* EXERCISE TASKS:
a) In the workspace documentation, what happens if multiple concurrent jobs persist the same filename?
b) Translate this sentence from the workspace documentation into Spanish: "The workspace is additive only, jobs may add files to the workspace but cannot delete files from the workspace."
c) Write the next part of the workspace documentation, picking up after its final sentence.

Key Required Type Description
at Y String Directory to attach the workspace to.
Example
- attach_workspace:
    at: /tmp/workspace

Each workflow has a temporary workspace associated with it. The workspace can be used to pass along unique data built during a job to other jobs in the same workflow. Jobs can add files into the workspace using the persist_to_workspace step and download the workspace content into their fileystem using the attach_workspace step. The workspace is additive only, jobs may add files to the workspace but cannot delete files from the workspace. Each job can only see content added to the workspace by the jobs that are upstream of it.

When attaching a workspace the “layer” from each upstream job is applied in the order the upstream jobs appear in the workflow graph. When two jobs run concurrently the order in which their layers are applied is undefined. If multiple concurrent jobs persist the same filename then attaching the workspace will error.

If a workflow is re-run it inherits the same workspace as the original workflow. When re-running failed jobs only the re-run jobs will see the same workspace content as the jobs in the original workflow.

Note the following distinctions between Artifacts, Workspaces, and Caches:

Type lifetime Use Example
Artifacts Months Preserve long-term artifacts. Available in the Artifacts tab of the Build details under the tmp/circle-artifacts.<hash>/container   or similar directory.  
Workspaces Duration of workflow Attach the workspace in a downstream container with the attach_workspace: step. The attach_workspace copies and re-creates the entire workspace content when it runs.
Caches Months Store non-vital data that may help the job run faster, for example npm or Gem packages. The save_cache job step with a path to a list of directories to add and a key to uniquely identify the cache (for example, the branch, build number, or revision). Restore the cache with restore_cache and the appropriate key.

* DATA EXCERPT:
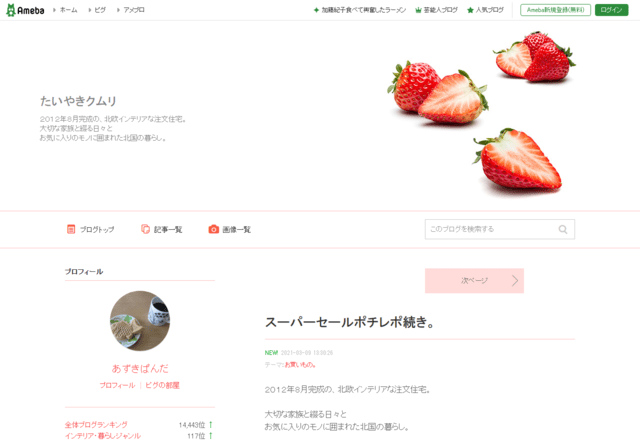This screenshot has width=640, height=441.
Task: Open 全体ブログランキング link
Action: [96, 425]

* THE RESPONSES:
a) Attaching the workspace will error.

b) El espacio de trabajo es solo aditivo: los trabajos pueden agregar archivos al espacio de trabajo, pero no pueden eliminar archivos del espacio de trabajo.

c)
add_ssh_keys

Special step that adds SSH keys configured in the project’s UI to the container, and configure ssh to use them.

Key Required Type Description
fingerprints N List List of fingerprints corresponding to the keys to be added (default: all keys added)
- add_ssh_keys:
    fingerprints:
      - "b7:35:a6:4e:9b:0d:6d:d4:78:1e:9a:97:2a:66:6b:be"

Note that CircleCI 2.0 jobs are auto configured with ssh-agent with all keys auto-loaded, and is sufficient for most cases. add_ssh_keys may be needed to have greater control over which SSH keys to authenticate (e.g. avoid “Too many authentication failures” problem when having too many SSH keys).

workflows

Used for orchestrating all jobs. Each workflow consists of the workflow name as a key and a map as a value. A name should be unique within the current config.yml. The top-level keys for the Workflows configuration are version and jobs.

version

The Workflows version field is used to issue warnings for deprecation or breaking changes during Beta.

Key Required Type Description
version Y String Should currently be 2

jobs

A job can have the keys requires and filters.

Key Required Type Description
jobs Y List A list of jobs to run with their dependencies

build

A unique name for your job.

requires

Jobs are run in parallel by default, so you must explicitly require any dependencies by their job name.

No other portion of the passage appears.